----- Supplied data -----

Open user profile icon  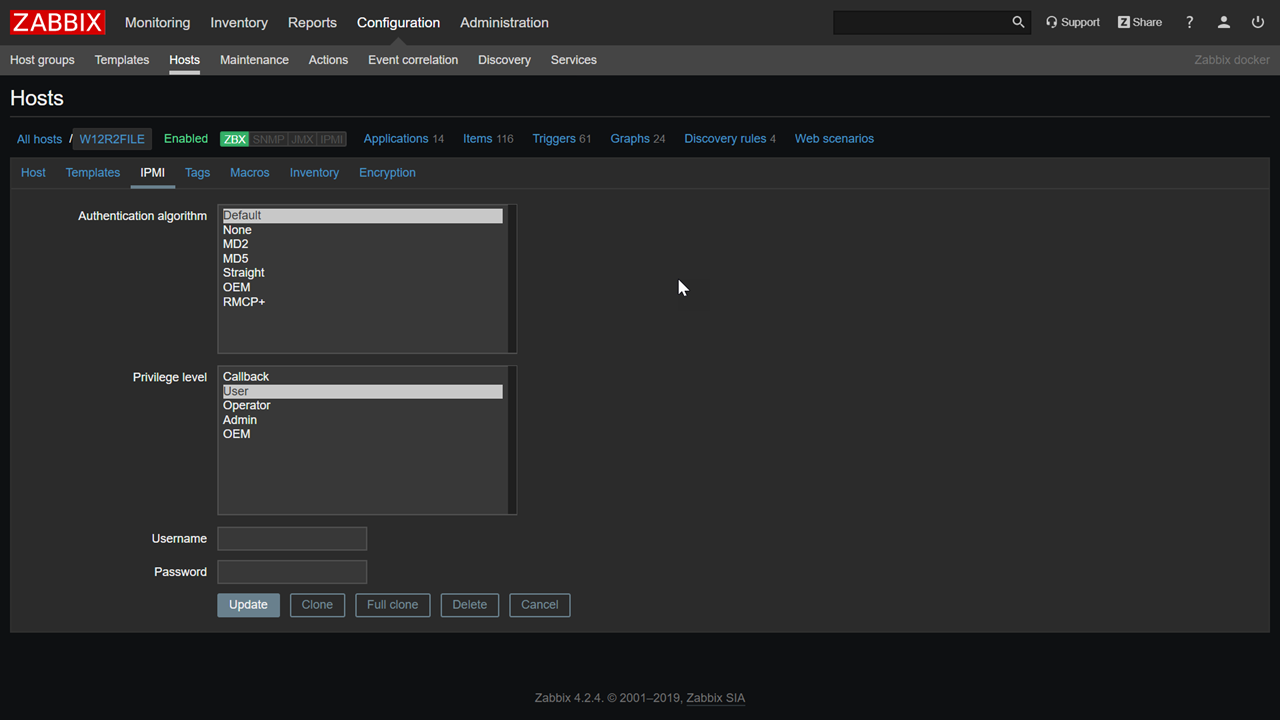click(x=1223, y=22)
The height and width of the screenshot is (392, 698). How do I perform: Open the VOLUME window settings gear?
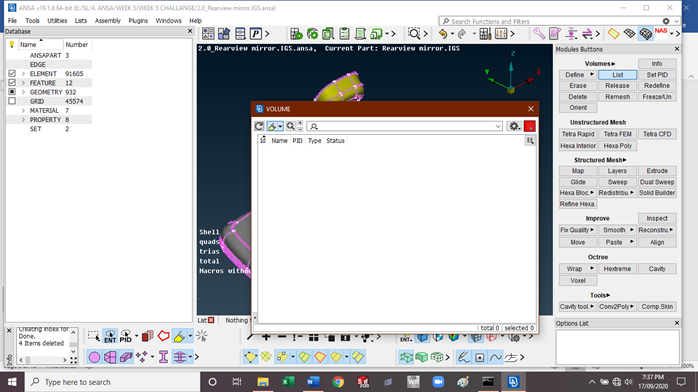(x=514, y=126)
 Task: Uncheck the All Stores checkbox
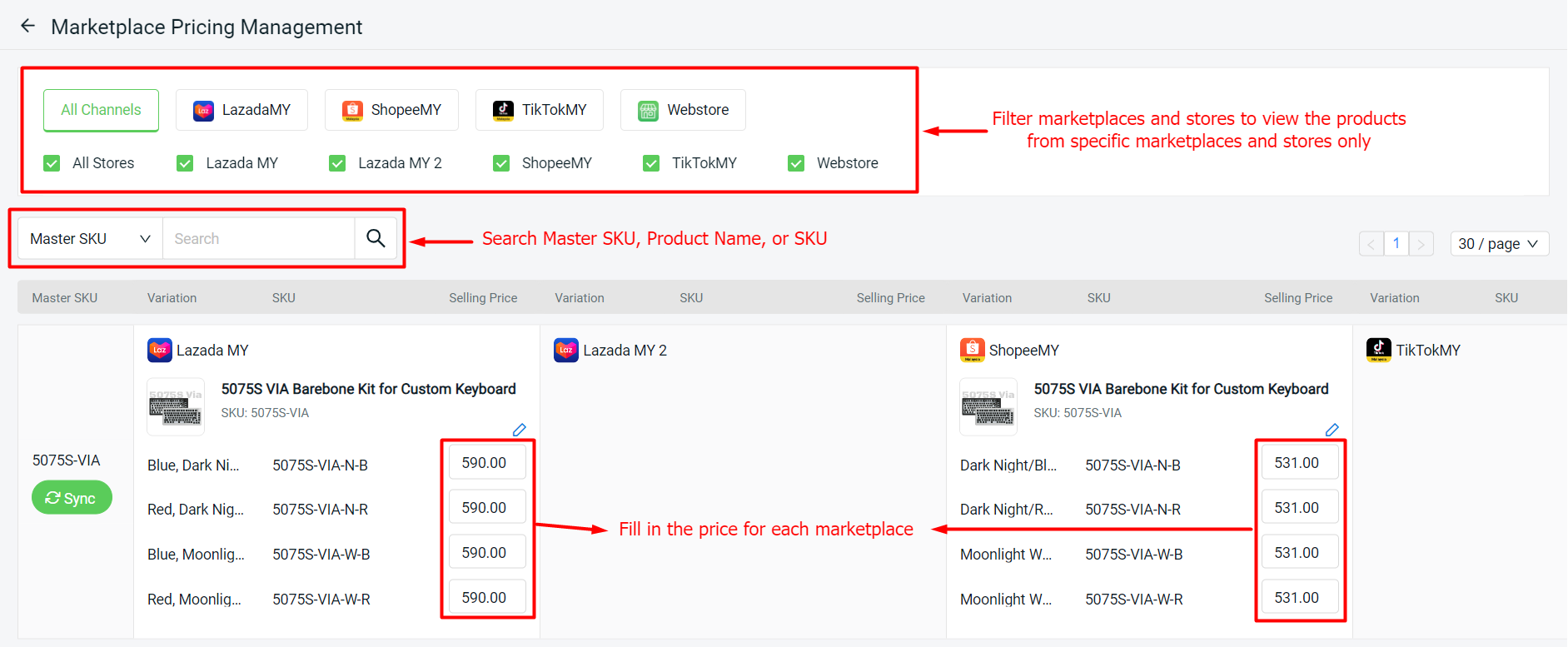pos(52,163)
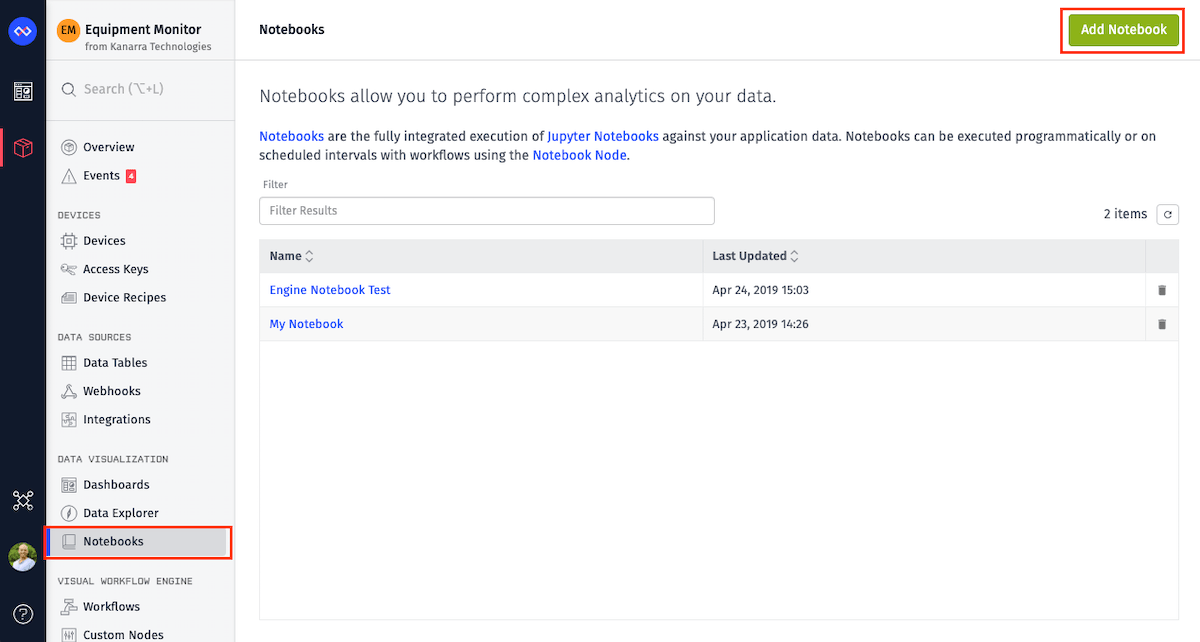Sort table by Name column

pyautogui.click(x=291, y=256)
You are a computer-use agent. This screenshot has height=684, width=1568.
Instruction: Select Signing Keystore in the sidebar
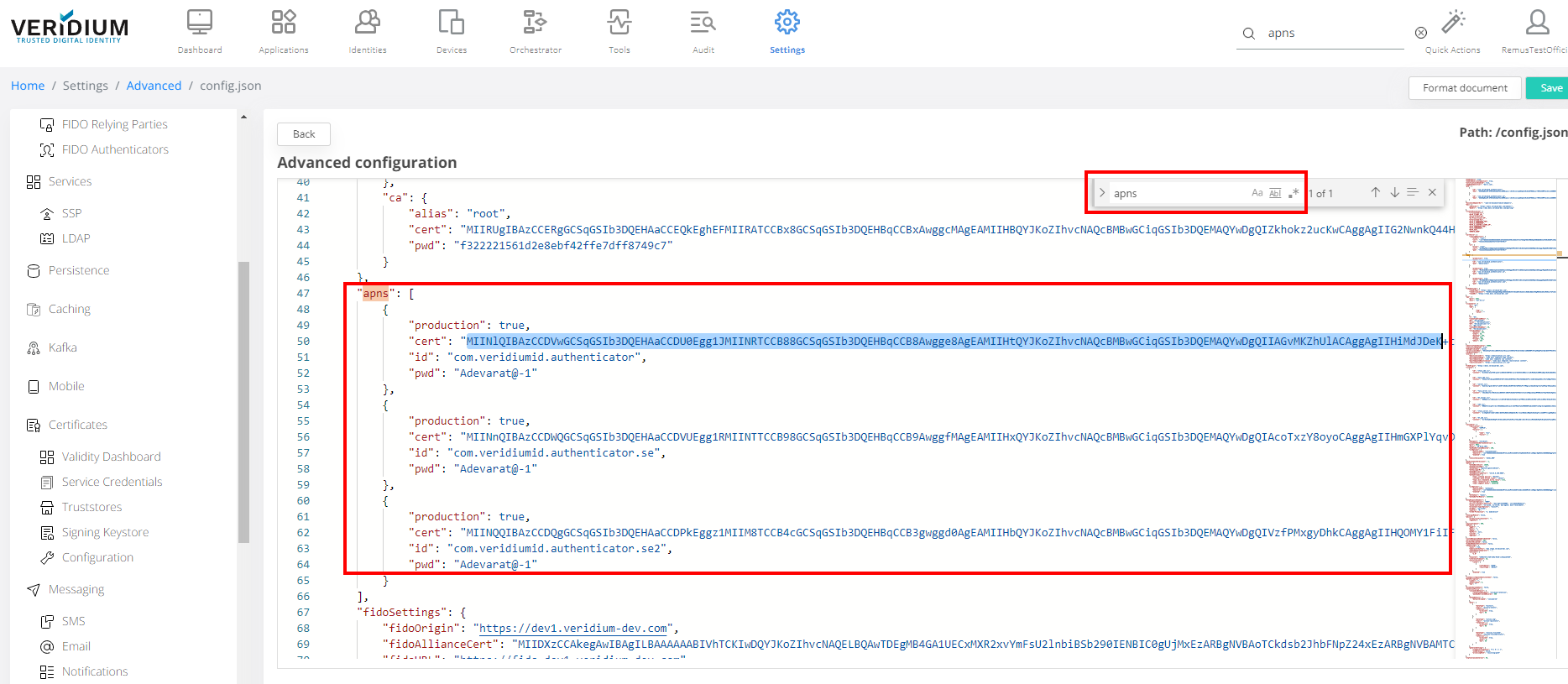point(105,532)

-----

> [Exercise] Reproduce the lines from the line with "Task: Uncheck the All Stores checkbox" through the last line, replacing "sidebar" with "side panel" and keeping everything else unchanged. Leave out the pictures.

> [Complete answer]
 Task: Uncheck the All Stores checkbox
pos(52,163)
Sort table by Name column

pyautogui.click(x=291, y=256)
You are a computer-use agent. This screenshot has height=684, width=1568.
Instruction: Select Signing Keystore in the side panel
point(105,532)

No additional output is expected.